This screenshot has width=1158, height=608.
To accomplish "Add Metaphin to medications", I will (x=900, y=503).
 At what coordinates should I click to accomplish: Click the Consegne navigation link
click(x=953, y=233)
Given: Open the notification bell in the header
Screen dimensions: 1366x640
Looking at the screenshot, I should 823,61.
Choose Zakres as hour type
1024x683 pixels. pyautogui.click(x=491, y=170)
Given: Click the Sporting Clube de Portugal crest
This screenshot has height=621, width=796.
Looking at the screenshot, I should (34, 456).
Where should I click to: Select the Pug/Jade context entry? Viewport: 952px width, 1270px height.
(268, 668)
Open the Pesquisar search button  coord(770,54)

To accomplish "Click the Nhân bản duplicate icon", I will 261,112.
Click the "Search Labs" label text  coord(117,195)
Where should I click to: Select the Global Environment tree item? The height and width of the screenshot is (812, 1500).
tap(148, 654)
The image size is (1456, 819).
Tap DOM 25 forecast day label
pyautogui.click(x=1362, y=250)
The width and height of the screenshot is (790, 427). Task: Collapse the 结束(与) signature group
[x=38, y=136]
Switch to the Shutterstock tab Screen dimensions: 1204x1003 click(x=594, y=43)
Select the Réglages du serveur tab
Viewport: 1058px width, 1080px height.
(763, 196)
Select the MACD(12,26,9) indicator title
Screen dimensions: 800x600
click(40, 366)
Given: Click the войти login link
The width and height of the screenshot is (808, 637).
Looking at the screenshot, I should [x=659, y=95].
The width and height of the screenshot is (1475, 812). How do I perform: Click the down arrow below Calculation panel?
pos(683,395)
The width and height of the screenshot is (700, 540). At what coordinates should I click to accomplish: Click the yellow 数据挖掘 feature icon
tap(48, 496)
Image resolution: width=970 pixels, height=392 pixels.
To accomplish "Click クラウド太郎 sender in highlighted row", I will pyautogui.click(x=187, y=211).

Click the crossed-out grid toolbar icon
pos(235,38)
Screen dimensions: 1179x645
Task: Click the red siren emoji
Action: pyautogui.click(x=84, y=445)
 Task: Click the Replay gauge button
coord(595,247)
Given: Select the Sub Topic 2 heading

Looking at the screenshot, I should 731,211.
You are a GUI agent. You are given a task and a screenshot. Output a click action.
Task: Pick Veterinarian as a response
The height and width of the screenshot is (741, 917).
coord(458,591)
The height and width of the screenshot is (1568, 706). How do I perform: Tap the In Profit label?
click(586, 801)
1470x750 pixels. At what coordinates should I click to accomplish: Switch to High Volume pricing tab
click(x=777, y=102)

○ ○ ○ ○ ○ ○ ○

The records above must be retyped in full, exactly.

* **Exercise answer**
This screenshot has width=1158, height=608.
To accomplish "Add Metaphin to medications", I will (x=900, y=503).
 At what coordinates should I click to accomplish: Click the Consegne navigation link
click(x=953, y=233)
Given: Open the notification bell in the header
Screen dimensions: 1366x640
Looking at the screenshot, I should 823,61.
Choose Zakres as hour type
1024x683 pixels. pyautogui.click(x=491, y=170)
Given: Click the Sporting Clube de Portugal crest
This screenshot has height=621, width=796.
Looking at the screenshot, I should (34, 456).
Where should I click to: Select the Pug/Jade context entry? Viewport: 952px width, 1270px height.
(268, 668)
Open the Pesquisar search button  coord(770,54)

To accomplish "Click the Nhân bản duplicate icon", I will 261,112.
Click the "Search Labs" label text  coord(117,195)
Where should I click to: Select the Global Environment tree item? The height and width of the screenshot is (812, 1500).
tap(148, 654)
The image size is (1456, 819).
Tap DOM 25 forecast day label
pyautogui.click(x=1362, y=250)
The width and height of the screenshot is (790, 427). Task: Collapse the 结束(与) signature group
[x=38, y=136]
Switch to the Shutterstock tab Screen dimensions: 1204x1003 click(x=594, y=43)
Select the Réglages du serveur tab
Viewport: 1058px width, 1080px height.
(763, 196)
Select the MACD(12,26,9) indicator title
Screen dimensions: 800x600
click(40, 366)
Given: Click the войти login link
The width and height of the screenshot is (808, 637).
Looking at the screenshot, I should [x=659, y=95].
The width and height of the screenshot is (1475, 812). How do I perform: Click the down arrow below Calculation panel?
pos(683,395)
The width and height of the screenshot is (700, 540). At what coordinates should I click to accomplish: Click the yellow 数据挖掘 feature icon
tap(48, 496)
Image resolution: width=970 pixels, height=392 pixels.
To accomplish "Click クラウド太郎 sender in highlighted row", I will pyautogui.click(x=187, y=211).

Click the crossed-out grid toolbar icon
pos(235,38)
Screen dimensions: 1179x645
Task: Click the red siren emoji
Action: pyautogui.click(x=84, y=445)
 Task: Click the Replay gauge button
coord(595,247)
Given: Select the Sub Topic 2 heading

Looking at the screenshot, I should 731,211.
You are a GUI agent. You are given a task and a screenshot. Output a click action.
Task: Pick Veterinarian as a response
The height and width of the screenshot is (741, 917).
coord(458,591)
The height and width of the screenshot is (1568, 706). How do I perform: Tap the In Profit label?
click(586, 801)
1470x750 pixels. At what coordinates should I click to accomplish: Switch to High Volume pricing tab
click(x=777, y=102)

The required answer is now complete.